Another defensive practice that goes unnoticed is not enough arguments in some random system call with arguments (for the Windows folks that are lost, think of trying to run a DOS program with some extra information in it that the program expects). I recently crashed a program at multiple points just for this simple fact. If a program expects x arguments, then just return an exception automatically if those conditions aren’t met.

To extend the saga of this shoddy program, we expect that the user is a sys admin who can handle a stacktrace…

That’s something I disagree with because I feel:

  1. It is ugly.
  2. It is preventable.

Also, there was a bug that I found in the program that allowed the sys admin to delete the “All” project in DrProject. What if a malicious hacker got through all the firewalls and defense mechanisms? Or a sys admin mistypes? Or a less-informed user does not want the all project because he (or she) considers it a hindrance?

Quite the -little- failure.

But what is the source of failure? In this summer, in this blog, arguments will be proposed that deal with all the little gaffs in computer science. To be honest, I chose the name “Source of Failure” for my blog on a whim, and admittedly I based it on the “Worse than Failure” blog, but this one has meaning that is unknown, even to me. Its scope is beyond the scope of the “Worse Than Failure” blog; there’s a broader perspective means. This summer, I will try to answer both what “Source of Failure” means, and what we can do to prevent it.

Posted by: sourceoffailure | May 31, 2008

Secret Scripts

I was editing the wiki of an instance of DrProject, and I said to myself after doing it innumerable amount of times:

This is drudgery.

This is what computers are for; to do all the repetition for us. But at the same time, we must make it easily available for users to use and deploy…

And that’s the hard part. How do you make a multi-delete and auto-update script easy and gracefully available, preferably on the GUI?

Not every user knows how to use shell scripts. Admitedly, I didn’t know what they were four months ago either. And no user would be happy to find out those hours of work could have been automated if they looked in xyz directory or got the sys admin to do it for them.

Allowing a GUI to preform scripted operations may be ugly, but it will help the user manage the wiki, and yet, more operations introduce further complexity into the program.

What to do?

Posted by: sourceoffailure | May 27, 2008

Carpentry Without Power Tools

In the last few days I’ve been converting the notes of Software Carpentry from XML to Markdown. That in itself is a realatively straightforward task. Touch up the converter program here and there, come up with a few workarounds…

Workarounds?!

One of the things that I learned as a kid was that programs should be intuitive to use. That’s why my generation as children would use programs like KidPix for their artistic creations. Those days are certainly long gone, but the desire for intuitive programs remains.

Programs also include programs that help programmers program or programs that interpret programs. Although I’m not trying to confuse you (as I am referring to IDEs and compilers), my point is that everything is a program, just as Alan Turring said that everything was data. Even English is a sort of program.

Therefore, since all programs must be intuitive, and everything is a program, then all things should be intuitive.

But they’re not.

One of the worst failures of CS is the lack of intuitiveness in some programs. It is understandable that not every single usecase can be explored, but many cases must be explored and unintuitive problems removed. I hate workarounds, and confusing installation. People these days expect (and in my opinion rightly so) everything done in a couple of clicks.

In essence, I support complete sandboxing.

WRITTEN TASKS:
• A. Answer these questions about the blog posts:
(i) Which format were the Software Carpentry notes converted from, and into which format?
(ii) Which project in DrProject could the sys admin delete because of a bug?
(iii) Which blog was the name "Source of Failure" based on?
• B. In the blog posts, the author disagrees with expecting the sys admin to handle a stacktrace. What reasons does the author give?
• C. The blog posts describe a bug that let the "All" project in DrProject be deleted. List every situation the author raises in which that project might get deleted.

MATERIAL SHOWN:
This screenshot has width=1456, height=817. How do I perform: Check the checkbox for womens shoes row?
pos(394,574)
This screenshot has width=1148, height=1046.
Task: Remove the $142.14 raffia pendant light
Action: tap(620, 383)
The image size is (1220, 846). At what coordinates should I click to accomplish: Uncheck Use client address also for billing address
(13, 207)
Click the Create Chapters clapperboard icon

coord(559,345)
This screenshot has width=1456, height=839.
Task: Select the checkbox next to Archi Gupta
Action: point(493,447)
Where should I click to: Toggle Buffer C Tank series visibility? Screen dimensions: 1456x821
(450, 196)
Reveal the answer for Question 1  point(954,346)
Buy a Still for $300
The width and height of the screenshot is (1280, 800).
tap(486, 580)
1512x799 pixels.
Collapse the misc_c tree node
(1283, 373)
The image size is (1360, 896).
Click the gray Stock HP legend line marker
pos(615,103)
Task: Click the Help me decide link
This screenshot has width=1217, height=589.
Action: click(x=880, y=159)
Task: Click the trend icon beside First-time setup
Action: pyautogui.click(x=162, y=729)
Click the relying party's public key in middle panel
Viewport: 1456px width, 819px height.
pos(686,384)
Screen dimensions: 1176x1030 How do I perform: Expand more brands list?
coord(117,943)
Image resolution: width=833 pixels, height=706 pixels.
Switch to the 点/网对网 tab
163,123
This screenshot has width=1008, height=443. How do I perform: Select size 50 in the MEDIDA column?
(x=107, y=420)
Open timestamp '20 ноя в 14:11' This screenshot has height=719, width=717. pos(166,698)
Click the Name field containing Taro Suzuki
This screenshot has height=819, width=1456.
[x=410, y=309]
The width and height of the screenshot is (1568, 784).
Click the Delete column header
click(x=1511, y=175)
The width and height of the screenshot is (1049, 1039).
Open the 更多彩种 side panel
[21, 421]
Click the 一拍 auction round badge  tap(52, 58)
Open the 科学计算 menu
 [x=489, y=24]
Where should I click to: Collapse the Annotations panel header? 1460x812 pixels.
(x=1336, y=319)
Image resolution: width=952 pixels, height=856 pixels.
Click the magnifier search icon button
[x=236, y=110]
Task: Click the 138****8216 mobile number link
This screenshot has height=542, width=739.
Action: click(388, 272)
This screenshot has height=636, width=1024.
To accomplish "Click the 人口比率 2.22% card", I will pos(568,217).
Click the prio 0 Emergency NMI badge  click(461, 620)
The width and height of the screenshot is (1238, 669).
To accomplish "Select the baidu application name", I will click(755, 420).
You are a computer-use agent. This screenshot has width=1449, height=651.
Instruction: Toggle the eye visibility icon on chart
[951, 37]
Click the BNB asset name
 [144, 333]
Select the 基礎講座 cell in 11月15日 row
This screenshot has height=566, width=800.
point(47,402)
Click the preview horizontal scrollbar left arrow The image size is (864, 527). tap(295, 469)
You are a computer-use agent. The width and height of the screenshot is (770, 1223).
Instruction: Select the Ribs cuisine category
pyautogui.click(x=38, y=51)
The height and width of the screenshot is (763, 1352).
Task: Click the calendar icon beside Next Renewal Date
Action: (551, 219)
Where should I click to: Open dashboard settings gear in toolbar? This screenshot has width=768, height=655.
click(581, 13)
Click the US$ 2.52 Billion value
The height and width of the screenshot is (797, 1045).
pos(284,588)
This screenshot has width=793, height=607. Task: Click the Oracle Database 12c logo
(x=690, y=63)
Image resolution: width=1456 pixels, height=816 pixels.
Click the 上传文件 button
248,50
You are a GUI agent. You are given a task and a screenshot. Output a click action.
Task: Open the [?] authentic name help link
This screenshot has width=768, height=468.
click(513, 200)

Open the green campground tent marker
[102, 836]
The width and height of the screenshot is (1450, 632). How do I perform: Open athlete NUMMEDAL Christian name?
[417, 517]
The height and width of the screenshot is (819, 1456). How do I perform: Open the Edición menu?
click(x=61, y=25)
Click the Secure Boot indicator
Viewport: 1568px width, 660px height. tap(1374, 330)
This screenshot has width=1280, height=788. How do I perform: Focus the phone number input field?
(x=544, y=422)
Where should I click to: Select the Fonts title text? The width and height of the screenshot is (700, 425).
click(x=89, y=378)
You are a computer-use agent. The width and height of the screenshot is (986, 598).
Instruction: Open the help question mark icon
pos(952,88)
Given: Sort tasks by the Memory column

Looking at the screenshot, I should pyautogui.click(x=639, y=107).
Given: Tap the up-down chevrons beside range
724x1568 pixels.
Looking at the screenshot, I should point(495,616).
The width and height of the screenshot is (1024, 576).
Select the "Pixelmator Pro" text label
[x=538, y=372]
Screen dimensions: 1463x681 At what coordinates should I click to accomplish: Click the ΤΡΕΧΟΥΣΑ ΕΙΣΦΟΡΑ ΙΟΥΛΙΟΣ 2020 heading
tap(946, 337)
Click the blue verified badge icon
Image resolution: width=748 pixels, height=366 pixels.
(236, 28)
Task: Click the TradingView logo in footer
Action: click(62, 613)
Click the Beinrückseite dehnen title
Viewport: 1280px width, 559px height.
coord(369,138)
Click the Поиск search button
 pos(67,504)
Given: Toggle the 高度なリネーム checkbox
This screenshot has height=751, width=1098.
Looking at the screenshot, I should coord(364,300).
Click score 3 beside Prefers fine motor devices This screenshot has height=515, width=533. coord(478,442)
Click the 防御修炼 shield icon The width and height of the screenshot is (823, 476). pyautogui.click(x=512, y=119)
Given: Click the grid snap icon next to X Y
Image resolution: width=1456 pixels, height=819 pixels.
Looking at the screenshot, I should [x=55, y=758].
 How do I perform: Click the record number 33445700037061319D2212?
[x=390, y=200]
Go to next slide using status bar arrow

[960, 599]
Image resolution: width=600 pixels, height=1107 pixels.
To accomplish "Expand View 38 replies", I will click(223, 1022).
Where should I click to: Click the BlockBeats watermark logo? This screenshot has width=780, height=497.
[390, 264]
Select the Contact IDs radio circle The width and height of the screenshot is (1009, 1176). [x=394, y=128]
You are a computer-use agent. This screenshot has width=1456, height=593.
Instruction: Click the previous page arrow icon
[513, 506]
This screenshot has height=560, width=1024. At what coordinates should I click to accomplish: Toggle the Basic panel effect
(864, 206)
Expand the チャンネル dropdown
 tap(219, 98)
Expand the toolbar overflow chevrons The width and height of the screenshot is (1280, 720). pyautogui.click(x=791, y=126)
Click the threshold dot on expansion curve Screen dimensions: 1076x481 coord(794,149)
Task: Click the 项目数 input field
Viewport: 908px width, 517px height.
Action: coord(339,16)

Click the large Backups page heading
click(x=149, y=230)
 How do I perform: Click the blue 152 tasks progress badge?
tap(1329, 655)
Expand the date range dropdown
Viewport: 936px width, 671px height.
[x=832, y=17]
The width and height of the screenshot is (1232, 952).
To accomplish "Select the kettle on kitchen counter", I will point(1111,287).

ANSWERS BY TASK:
• A.
(i) From XML to Markdown.
(ii) The "All" project.
(iii) The "Worse than Failure" blog.

• B. The author gives two reasons. A stacktrace is ugly, and it is preventable.

• C.
- A malicious hacker gets through all the firewalls and defense mechanisms.
- A sys admin mistypes.
- A less-informed user doesn't want the All project because they consider it a hindrance.